Parties perdantes, la société Menuserie L. et la société P. Bois sont condamnées in solidum aux dépens de première intance, incluant les frais de référé et d'expertise, et aux dépens d'appel et à payer à la société le Patisseau et la société Motei ensemble la somme de 5 000 € sur le fondement de l'article 700 du CPC, leurs propres demandes à ce titre étant rejetées.

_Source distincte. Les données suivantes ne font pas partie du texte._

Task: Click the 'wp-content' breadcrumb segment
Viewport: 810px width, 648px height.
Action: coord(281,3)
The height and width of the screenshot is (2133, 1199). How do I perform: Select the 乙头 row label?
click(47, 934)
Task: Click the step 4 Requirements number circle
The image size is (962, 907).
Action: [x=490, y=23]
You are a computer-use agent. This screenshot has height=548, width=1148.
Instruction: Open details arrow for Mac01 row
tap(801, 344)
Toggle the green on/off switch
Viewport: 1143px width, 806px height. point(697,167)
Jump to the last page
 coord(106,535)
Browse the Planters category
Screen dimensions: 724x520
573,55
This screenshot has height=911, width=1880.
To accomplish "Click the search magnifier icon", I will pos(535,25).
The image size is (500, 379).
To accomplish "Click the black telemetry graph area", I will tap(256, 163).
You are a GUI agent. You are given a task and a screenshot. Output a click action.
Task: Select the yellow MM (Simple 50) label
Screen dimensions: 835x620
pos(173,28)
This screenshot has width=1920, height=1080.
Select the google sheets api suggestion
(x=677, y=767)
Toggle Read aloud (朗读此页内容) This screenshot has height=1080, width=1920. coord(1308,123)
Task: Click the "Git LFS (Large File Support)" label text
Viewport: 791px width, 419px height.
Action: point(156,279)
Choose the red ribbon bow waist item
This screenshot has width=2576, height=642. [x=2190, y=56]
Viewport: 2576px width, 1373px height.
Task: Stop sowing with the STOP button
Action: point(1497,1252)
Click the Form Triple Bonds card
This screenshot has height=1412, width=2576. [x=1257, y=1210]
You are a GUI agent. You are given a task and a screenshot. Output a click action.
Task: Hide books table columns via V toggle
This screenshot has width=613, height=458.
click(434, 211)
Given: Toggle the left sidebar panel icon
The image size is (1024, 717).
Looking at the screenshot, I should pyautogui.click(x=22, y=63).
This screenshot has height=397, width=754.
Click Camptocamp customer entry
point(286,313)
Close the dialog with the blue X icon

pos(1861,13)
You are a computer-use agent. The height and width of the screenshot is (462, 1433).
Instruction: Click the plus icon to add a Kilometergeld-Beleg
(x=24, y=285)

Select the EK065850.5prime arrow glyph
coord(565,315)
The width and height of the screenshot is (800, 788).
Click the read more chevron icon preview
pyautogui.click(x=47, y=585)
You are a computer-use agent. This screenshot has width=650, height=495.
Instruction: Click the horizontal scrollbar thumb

Par ces motifs Statuant publiquement et par arrêt contradictoire, Infirme le jugement entrepris sauf en ce qu'il a déclaré la société Le Patisseau recevable en sa demande, Statuant à nouveau et y addictant ; Condamne in soldum la société P. Bois et la société Menuiseries L. à payer à la société Le Patisseau les sommes suivantes : - 28 795 € HT, outre indexation sur l'indice BT 01 du coût de la construction, de février 2015 jusqu'au jour de l'arrêt, au titre des travaux de reprise, - 2 000 € au titre du préjudice de jouissance, Dit que la charge définitive des condamnations ci-dessus prononcées sera supportée à hauteur de 80 % par la société P. Bois et 20 % par la société Menuiserie L., Condamne la société P. Bois et la société Menuiseries L. à se garantir dans les limites ainsi fixées, Condamne in soldum la société P. Bois et la société Menuiseries L. aux dépens de première instance incluant les frais de référé et d'expertise, et aux dépens d'appel, qui seront recouvrés conformément aux dispositions de l'article 699 du CPC, Condamne in soldum la société P. Bois et la société Menuiseries L. à payer à la société Le Patisseau et la société Motei ensemble la somme de 5 000 € sur le fondement de l'article 700 du CPC, Dit que la charge définitive des condamnations aux dépens et au titre de l'article 700 du CPC sera supportée à hauteur de 80 % par la société P. Bois et 20 % par la société Menuiserie L., Condamne la société P. Bois et la société Menuiseries L. à se garantir dans les limites ainsi fixées, Rejette le surplus des demandes.